That time one agency shut down for one day and changed government forever
The latest in an intermittent series looking back at groundbreaking, newsmaking, appalling and amusing events in government history.
The Federal Trade Commission, like other federal agencies, posted a simple notice on its website at the start of fiscal 2026: “The FTC is closed as of midnight Wednesday, October 1, 2025, due to the lapse in government funding.”
What the notice did not say was that the announcement came during the year of a grim anniversary for the FTC: Forty-five years ago, it became the first government agency ever to shut down due to a lack of appropriations. The closure, affecting only the FTC, lasted just one day, but would, sadly, become a common occurrence in government. And future shutdowns frequently wouldn’t be resolved so quickly.
Before 1980, shutdowns simply never happened. The operating assumption in government was that Congress would never have intended for agency operations to grind to a halt because of its failure to resolve funding disputes in a timely fashion. Such scenarios had in fact unfolded on several occasions in history, and all were expeditiously resolved. When agencies technically ran out of money, they simply continued normal operations until lawmakers provided new funds.
Then, on April 25, 1980, along came then-Attorney General Benjamin Civiletti with a landmark opinion: Continuing to operate an agency without official appropriations, he ruled in response to a lawmaker’s query, constituted a violation of an obscure law called the 1884 Antideficiency Act.
It was all downhill from there.
Just five days later, the Civiletti opinion got its first test, when the FTC ran out of funds. At the time, the agency received its appropriations independent of and on a different cycle than other federal agencies.
Members of Congress had delayed extending appropriations for the FTC, because they were mired in a battle over the agency’s enforcement powers. That battle was poised for a resolution, with the House Appropriations Committee taking up a measure providing $55 million in funding for the agency. But some representatives dug in their heels, insisting on withholding funds until President Jimmy Carter signed a measure sharply limiting the FTC’s authority to regulate businesses.
Ordinarily, that would have meant business as usual until the dispute was resolved. But not in the wake of Civiletti’s decree. “We are in the absurd situation of having to follow the attorney general’s opinion,” an FTC official told the Washington Post. “We intend to follow it. People who come to work will have the obligation of shutting down the FTC.”
Very few of the agency’s 1,600 employees fell into that category, so almost all of them were furloughed. Eventually, a laundry list of employees excepted from furloughs would evolve, including those whose work involves the protection of life and property. (These are not, as is commonly assumed, “essential” workers.)

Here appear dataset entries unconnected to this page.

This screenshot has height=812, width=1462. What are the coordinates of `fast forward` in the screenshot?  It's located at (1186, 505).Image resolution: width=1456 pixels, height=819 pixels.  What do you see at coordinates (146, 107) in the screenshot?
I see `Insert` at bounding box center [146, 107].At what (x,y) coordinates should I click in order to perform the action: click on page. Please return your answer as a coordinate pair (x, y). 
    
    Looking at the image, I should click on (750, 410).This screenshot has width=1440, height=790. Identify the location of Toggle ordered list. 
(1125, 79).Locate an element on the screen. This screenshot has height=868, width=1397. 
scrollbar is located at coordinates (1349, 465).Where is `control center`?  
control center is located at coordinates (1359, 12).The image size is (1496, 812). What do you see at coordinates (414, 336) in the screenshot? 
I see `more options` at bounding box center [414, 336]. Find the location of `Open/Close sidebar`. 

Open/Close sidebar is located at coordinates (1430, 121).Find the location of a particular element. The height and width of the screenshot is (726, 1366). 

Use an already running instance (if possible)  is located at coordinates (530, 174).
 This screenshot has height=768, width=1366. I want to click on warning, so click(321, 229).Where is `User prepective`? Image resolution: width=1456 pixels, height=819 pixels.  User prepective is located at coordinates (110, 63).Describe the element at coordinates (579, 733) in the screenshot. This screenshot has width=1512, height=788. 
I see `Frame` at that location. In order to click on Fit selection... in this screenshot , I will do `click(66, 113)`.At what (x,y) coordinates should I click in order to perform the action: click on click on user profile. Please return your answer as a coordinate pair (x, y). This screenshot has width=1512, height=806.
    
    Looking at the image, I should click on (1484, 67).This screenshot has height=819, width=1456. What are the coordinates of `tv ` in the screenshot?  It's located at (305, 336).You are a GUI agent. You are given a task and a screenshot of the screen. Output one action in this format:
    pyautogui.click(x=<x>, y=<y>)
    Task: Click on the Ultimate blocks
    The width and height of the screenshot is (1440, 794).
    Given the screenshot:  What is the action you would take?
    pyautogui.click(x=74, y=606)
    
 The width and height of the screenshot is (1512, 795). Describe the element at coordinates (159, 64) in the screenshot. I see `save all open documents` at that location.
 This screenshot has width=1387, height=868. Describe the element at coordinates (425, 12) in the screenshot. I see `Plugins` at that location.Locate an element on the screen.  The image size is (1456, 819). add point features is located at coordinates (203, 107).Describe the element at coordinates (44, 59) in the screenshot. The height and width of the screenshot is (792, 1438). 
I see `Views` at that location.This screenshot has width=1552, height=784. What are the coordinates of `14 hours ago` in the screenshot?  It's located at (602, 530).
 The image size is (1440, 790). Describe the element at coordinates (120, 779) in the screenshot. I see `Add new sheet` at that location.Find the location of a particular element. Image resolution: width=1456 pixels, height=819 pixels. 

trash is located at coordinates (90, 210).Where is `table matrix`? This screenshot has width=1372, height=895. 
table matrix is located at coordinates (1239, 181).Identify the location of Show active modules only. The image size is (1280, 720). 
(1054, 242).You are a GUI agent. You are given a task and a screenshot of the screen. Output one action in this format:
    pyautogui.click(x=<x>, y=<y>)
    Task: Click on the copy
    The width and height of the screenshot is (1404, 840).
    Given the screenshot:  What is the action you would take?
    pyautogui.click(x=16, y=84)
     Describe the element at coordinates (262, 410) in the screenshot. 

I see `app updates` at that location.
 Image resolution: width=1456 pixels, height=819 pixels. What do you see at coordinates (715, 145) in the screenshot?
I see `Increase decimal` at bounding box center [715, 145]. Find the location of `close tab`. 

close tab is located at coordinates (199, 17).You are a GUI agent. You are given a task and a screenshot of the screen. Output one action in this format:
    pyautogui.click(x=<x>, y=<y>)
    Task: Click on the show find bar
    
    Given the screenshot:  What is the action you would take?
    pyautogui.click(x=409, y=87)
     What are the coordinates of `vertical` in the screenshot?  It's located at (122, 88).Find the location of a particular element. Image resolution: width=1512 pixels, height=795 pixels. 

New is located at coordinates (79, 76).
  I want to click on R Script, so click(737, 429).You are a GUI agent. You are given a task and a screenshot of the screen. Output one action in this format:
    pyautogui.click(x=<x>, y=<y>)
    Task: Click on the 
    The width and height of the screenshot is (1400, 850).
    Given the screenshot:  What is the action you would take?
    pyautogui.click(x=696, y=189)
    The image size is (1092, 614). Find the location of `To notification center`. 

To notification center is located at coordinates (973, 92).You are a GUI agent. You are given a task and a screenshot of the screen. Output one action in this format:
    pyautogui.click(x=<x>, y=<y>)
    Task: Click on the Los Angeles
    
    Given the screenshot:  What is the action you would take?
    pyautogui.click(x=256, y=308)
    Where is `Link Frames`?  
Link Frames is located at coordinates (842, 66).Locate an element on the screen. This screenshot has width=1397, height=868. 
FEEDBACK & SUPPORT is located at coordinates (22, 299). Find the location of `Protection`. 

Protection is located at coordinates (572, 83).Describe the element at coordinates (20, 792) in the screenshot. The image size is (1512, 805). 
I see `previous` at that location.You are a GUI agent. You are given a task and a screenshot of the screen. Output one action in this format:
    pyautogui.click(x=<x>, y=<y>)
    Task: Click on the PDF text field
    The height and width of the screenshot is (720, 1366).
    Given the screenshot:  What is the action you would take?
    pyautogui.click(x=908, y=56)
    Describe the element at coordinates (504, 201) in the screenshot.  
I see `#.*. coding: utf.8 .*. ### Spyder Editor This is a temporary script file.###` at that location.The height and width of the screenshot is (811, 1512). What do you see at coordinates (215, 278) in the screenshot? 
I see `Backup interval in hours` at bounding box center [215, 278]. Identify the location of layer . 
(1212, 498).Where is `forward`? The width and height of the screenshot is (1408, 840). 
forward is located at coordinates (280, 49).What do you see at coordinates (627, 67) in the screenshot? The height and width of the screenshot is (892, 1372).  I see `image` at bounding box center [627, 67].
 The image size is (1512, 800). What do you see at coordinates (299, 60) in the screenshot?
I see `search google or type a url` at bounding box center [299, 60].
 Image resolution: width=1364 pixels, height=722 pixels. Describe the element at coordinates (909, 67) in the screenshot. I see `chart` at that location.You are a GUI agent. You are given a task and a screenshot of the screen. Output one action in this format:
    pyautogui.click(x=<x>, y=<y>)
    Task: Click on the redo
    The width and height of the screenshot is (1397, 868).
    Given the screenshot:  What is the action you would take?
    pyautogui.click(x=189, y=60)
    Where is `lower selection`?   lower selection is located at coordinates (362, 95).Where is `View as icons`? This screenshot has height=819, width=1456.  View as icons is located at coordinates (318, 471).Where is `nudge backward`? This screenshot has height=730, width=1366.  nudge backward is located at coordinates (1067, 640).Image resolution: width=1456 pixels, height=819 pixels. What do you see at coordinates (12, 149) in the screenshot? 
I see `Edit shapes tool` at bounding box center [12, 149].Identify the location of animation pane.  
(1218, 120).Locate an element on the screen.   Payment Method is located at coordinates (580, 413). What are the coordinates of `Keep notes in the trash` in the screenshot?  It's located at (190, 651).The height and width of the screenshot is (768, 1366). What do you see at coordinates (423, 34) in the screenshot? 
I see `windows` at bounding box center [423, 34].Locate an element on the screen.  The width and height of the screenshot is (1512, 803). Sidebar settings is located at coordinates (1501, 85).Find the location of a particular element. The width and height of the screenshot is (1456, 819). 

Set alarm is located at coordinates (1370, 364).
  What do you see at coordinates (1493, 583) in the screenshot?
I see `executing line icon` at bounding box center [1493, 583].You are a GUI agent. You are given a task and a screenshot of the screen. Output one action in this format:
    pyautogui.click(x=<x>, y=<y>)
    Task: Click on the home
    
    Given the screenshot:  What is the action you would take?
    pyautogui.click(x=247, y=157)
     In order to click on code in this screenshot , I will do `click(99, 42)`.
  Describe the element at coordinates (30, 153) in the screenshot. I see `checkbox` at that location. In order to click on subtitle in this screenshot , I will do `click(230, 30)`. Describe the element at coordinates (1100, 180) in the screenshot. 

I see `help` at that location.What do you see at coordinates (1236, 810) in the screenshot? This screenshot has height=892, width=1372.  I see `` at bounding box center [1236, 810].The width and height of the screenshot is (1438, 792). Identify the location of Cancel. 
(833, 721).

Today, the FTC’s shutdown guidance document runs to 14 pages, detailing which agency operations will continue during a shutdown. More than 400 of the agency’s 1,200 employees are excepted from furloughs. They are defined as those who “meet the demands of law enforcement actions to protect against immediate harm to life or government property interests or protect the commission’s excepted personnel, property and IT infrastructure.” That includes 200 employees at the FTC’s Bureau of Competition, which oversees major company mergers, and 77 at its Bureau of Consumer Protection.
In 1980, by contrast, very few exceptions were made to the rule that employees had to stop doing the FTC’s business.
Federal marshals showed up at FTC offices on April 30 to ensure that nobody was working. The General Services Administration’s Federal Protective Service, which provides security at government buildings, sent a message to its field offices that the FTC had been “terminated,” and that it would secure FTC sites. A series of hearings, a major court appearance and all agency travel plans were canceled.
The self-defeating nature of shutdowns became apparent immediately. “It’s basically idiotic,” then-FTC Chairman Michael Perschuk told reporters. “It’s a waste of taxpayers’ dollars.”
Lawmakers quickly recognized the absurdity of shuttering even a single federal agency. They quickly passed an authorization bill for the FTC, and then provided emergency funding so it could continue operations. The whole process unfolded in the course of a single day.
But that day would mark the creation of a political tool that would be weaponized to bedevil government and traumatize its employees for decades to come.